Monday, August 19, 2013

D.C. Troicuk talks about "Out of the Deep"

Today, D.C. Troicuk answers our question:

Q: Where did you get the idea for your Grey Area story?

D.C. Troicuk: Writing for the theme ‘unearthed’ it was a no-brainer where my story would be based. My Dad was a coal miner.

I remembered a day when a mechanical breakdown prevented the usual exit of the shift up into the mine yard and the men walked out via an airshaft near our house. For some reason, this always intrigued me. How did they get up to the surface? Was it a vertical shaft or did it angle downward? Was it an actual emergency exit? I have no answers. I went over to see the shaft entrance (or exit?) which remained, sealed, after the mine was closed. I did not expect answers. I just wanted to see what it looked like now, whatever remained. I would have used that description. But there is no sign of it now.

Also fresh on my mind were the thirty-three Chilean miners who had been trapped underground for ten weeks that summer. Who didn’t wonder – especially those of us living in coal mining communities – how it must have been for them during those long weeks?

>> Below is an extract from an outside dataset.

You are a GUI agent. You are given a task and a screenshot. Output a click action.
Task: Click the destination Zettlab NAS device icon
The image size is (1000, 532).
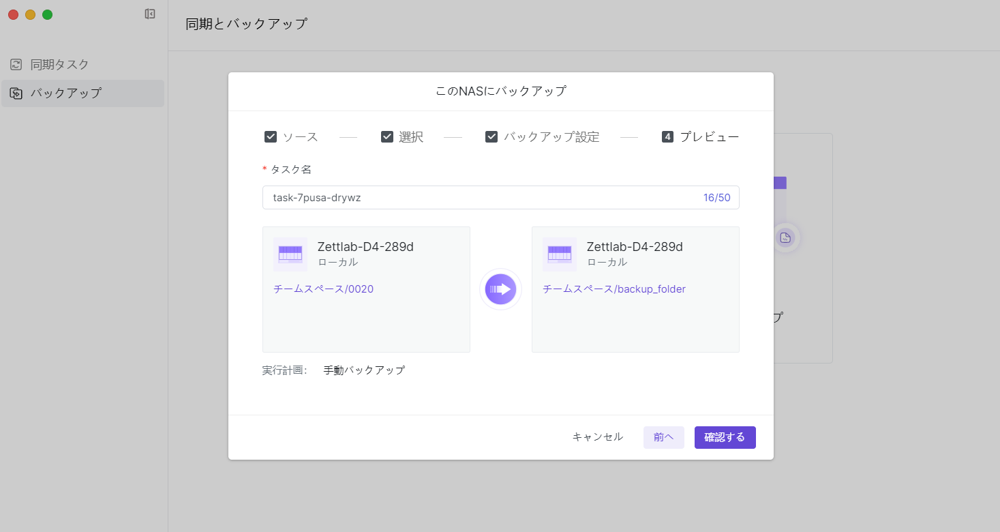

I learned that it takes as much effort to avoid details as to get them right. My in-house consultant – my Dad – is no longer with us. The best I could do was to google a few technical questions to give some sense that I knew what I was talking about. Like: how long will a cap lamp retain battery power? But overall I purposely – but not simply – avoided being too technical. The rest is pure speculation.